Le déversement de pétrole est non seulement symbolique de la façon dont nous devons maintenant récolter nos aiguilles de porc-épic – à partir des animaux tués sur la route – mais il est également représentatif des camps d’hommes des installations pétrolières qui ont été identifiés comme des endroits où il y a des taux élevés de FFADA.

Ankweywitew, Matues, le devant de la robe (détail). Photo : gracieuseté de l’artiste.

Les motifs à double courbure représentent le début et la fin des histoires. Les nombreuses vies autochtones qui ont débuté puis qui se sont terminées brusquement dans la violence. La robe dans son intégralité ne peux être portée, ce qui symbolise les nombreuses personnes qui sont toujours portées disparues.

Les créations artistiques, les récits et la poésie du phénomène FFADA nous font prendre conscience que nous sommes effectivement humain.es et précieux et précieuses. Elles nous rappellent, de manière douce ou brutale, de ne jamais cesser de chercher, de défendre ou d’honorer. Elles nous signalent que nous avons notre propre voix et que nous savons ce dont nous avons besoin. Elles expriment que nous sommes tout aussi uniques dans notre individualité que nous le sommes en tant que nation partageant un traumatisme colonial. Elles réclament que la balance soit renversée de manière à ce que les femmes et les filles autochtones n’aient pas pour seule option, en naissant dans ce monde, d’être résilientes ou de mourir, mais bien de vivre et de s’épanouir.

Pour créer cette robe et rédiger cet article de blogue de manière attentive, patiente et réfléchie, j’avais besoin de temps, de soutien et de compréhension, ce qu’artsnb m’a offert grâce à un financement généreux dans le cadre de son programme de subventions Équinoxe et à une communication ouverte exceptionnelle.  Wela’lioq / Merci à tous.tes.


Starlit Simon est une Mi’kmaw de la Première Nation Elsipogtog et une candidate au doctorat à temps plein à la Faculté d’éducation de l’Université du Nouveau-Brunswick (UNB). Elle a déjà travaillé comme instructrice en langue mi’kmaq et comme conseillère pédagogique auprès d’étudiant.es autochtones de niveau postsecondaire à UNB.  Starlit a obtenu un baccalauréat ès arts en sociologie de UNB en 2006 et un baccalauréat ès arts en journalisme de l’Université Saint Thomas en 2012.  Elle a ensuite obtenu une maîtrise en beaux-arts en non-fiction créative de l’Université de Kings College en 2015. Ses écrits ont été publiés dans le National Geographic Traveler, Dawnland Voices, Dawnland Voices 2.0 et The Fiddlehead. 

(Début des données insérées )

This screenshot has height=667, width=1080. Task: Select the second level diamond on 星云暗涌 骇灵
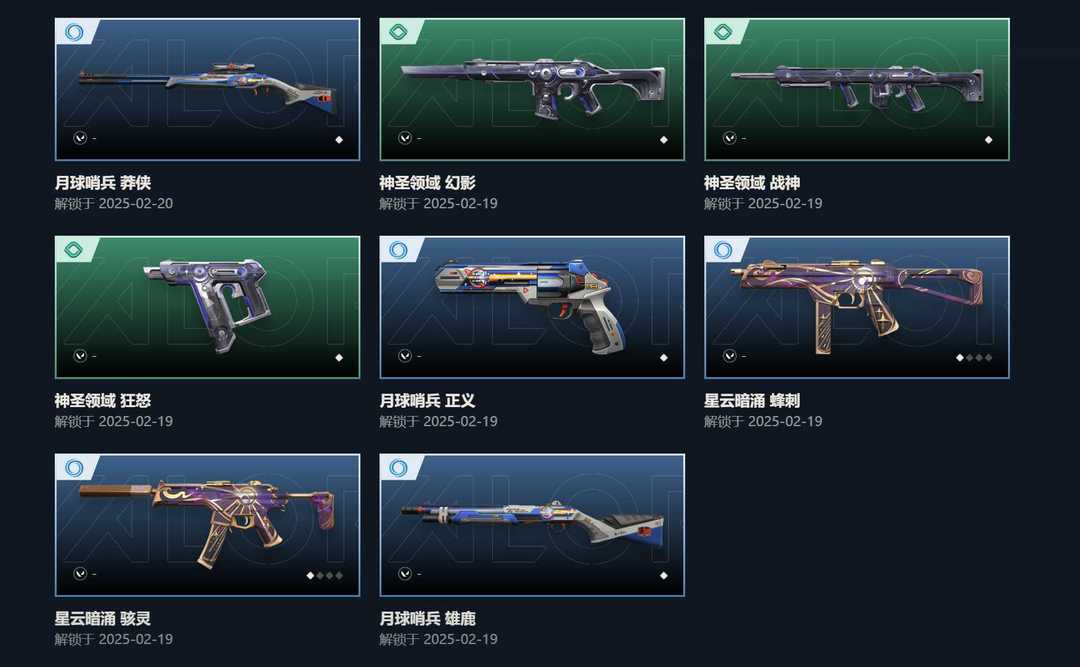pyautogui.click(x=320, y=575)
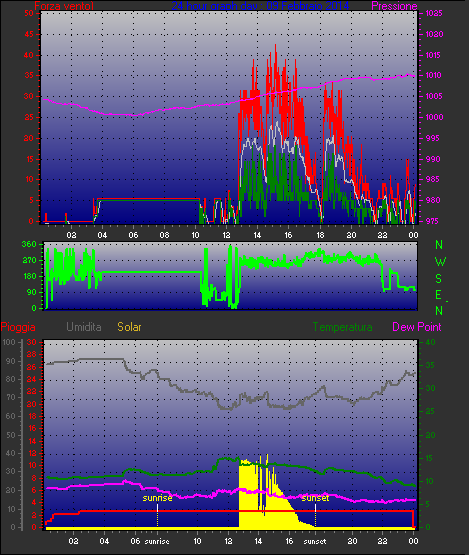Select the Pioggia legend label
This screenshot has width=469, height=555.
coord(18,327)
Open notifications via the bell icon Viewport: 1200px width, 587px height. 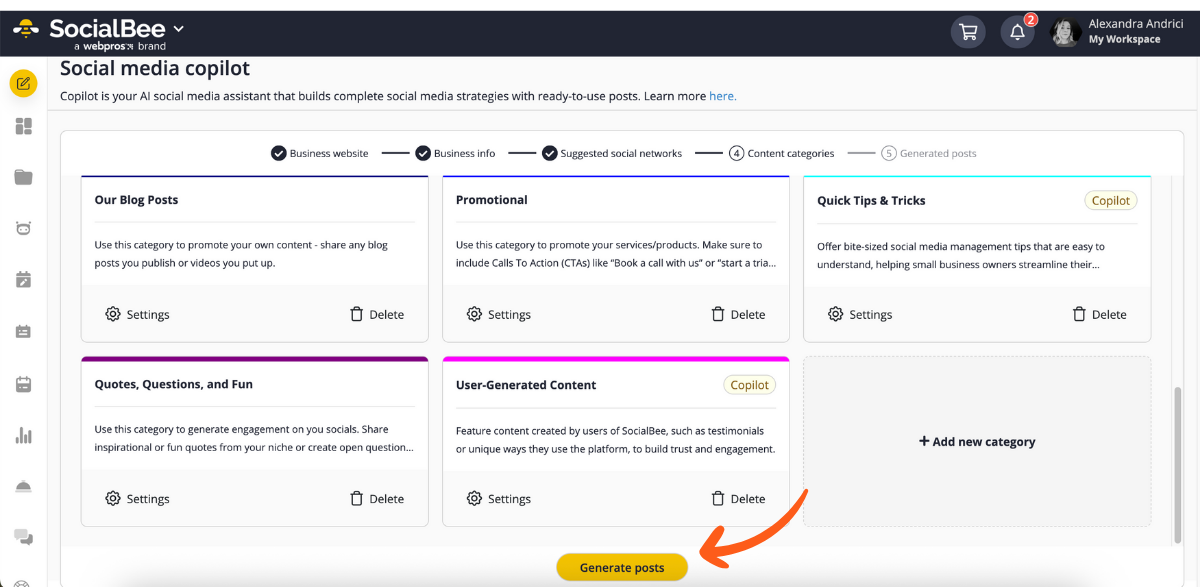pos(1017,32)
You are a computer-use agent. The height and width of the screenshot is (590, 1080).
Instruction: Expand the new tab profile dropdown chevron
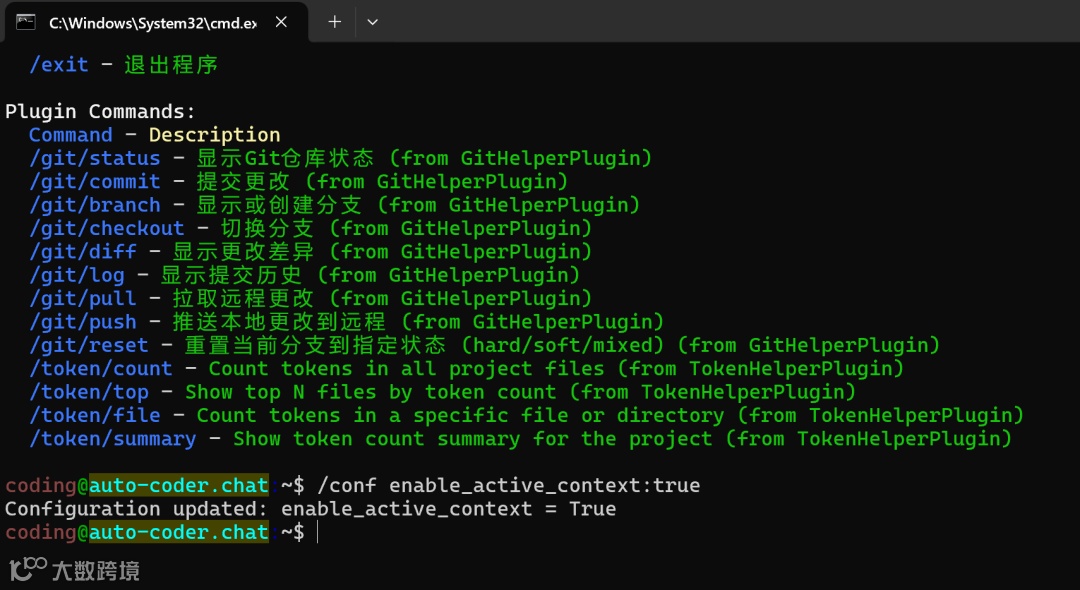click(x=372, y=22)
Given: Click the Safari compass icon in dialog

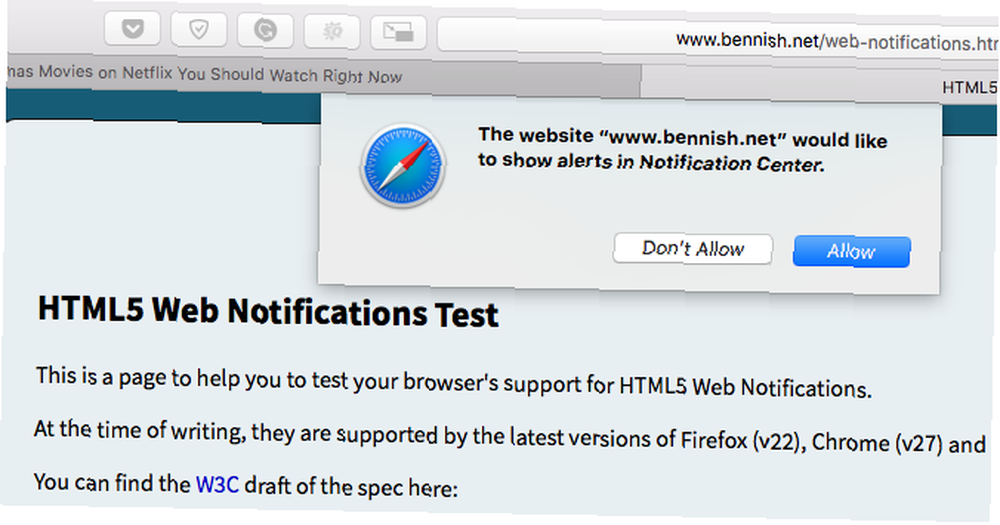Looking at the screenshot, I should (402, 166).
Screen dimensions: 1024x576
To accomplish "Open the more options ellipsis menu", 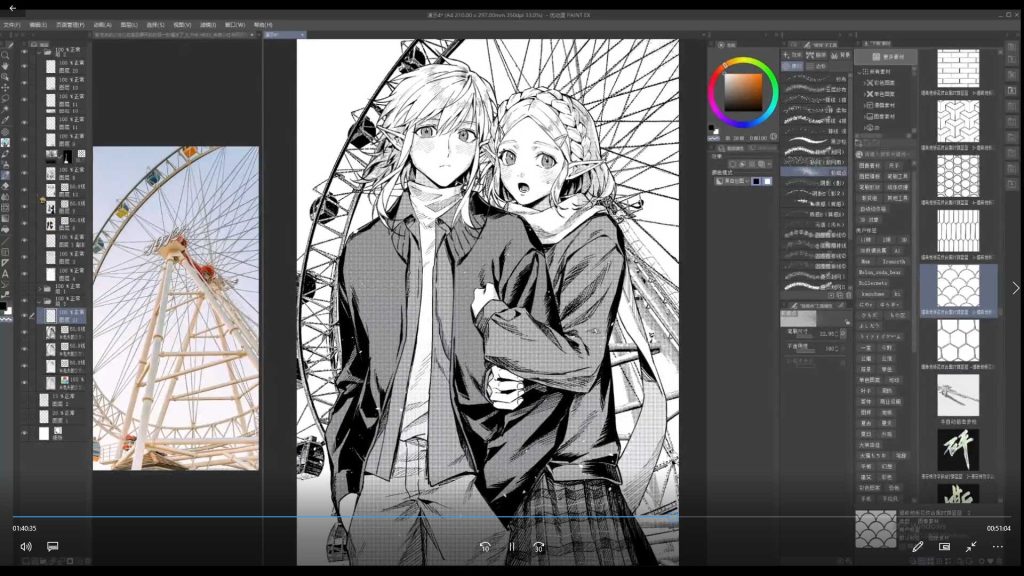I will tap(997, 547).
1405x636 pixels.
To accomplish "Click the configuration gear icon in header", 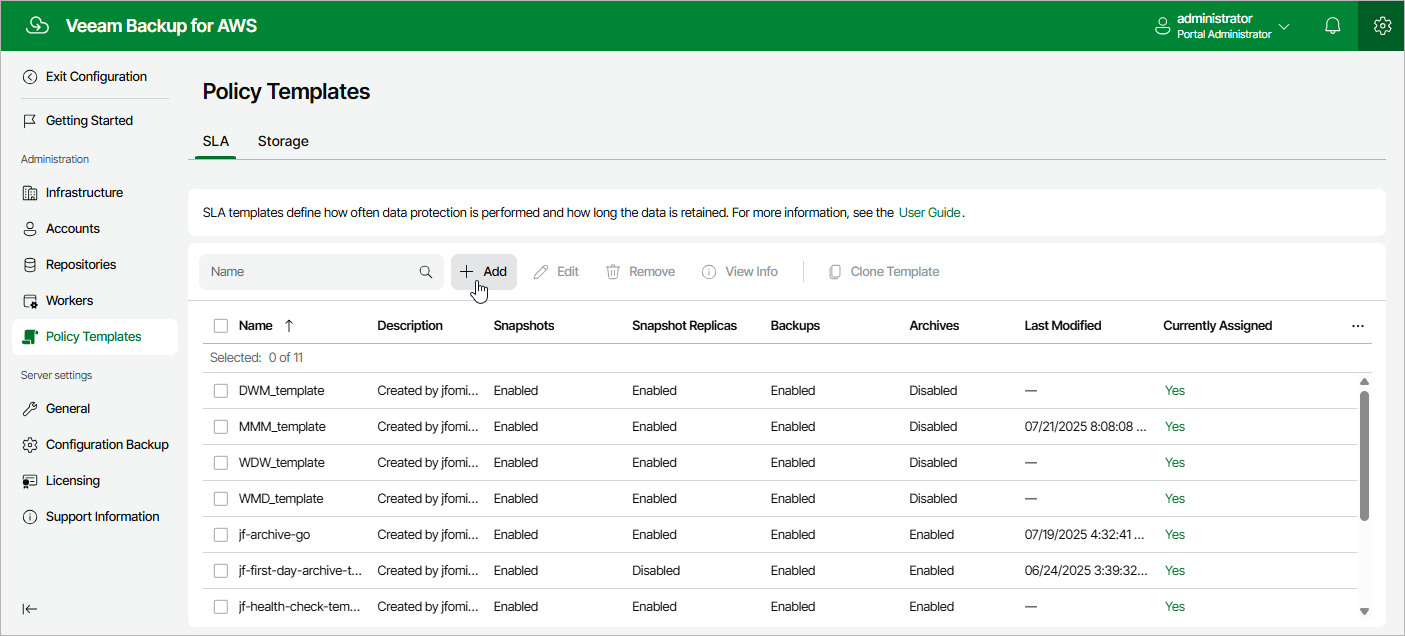I will (x=1382, y=26).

On peut souvent la trouver sur la route en train de chasser les porcs-épics écrasés, pour en récolter les aiguilles afin de créer des œuvres d’art que l’on peut trouver sur son site Web à l’adresse www.starlitsimon.com ainsi que sur ses plateformes de médias sociaux sur Facebook et Instagram sous le nom de Mikmaq Matues. Simon a exposé ses œuvres à la galerie d’art de Saint John et a été deux fois récipiendaire de bourses dans le cadre du programme Équinoxe d’artsnb.  Elle a également été sélectionnée pour une résidence d’artiste de 10 jours à Kouchibouguac au printemps 2021.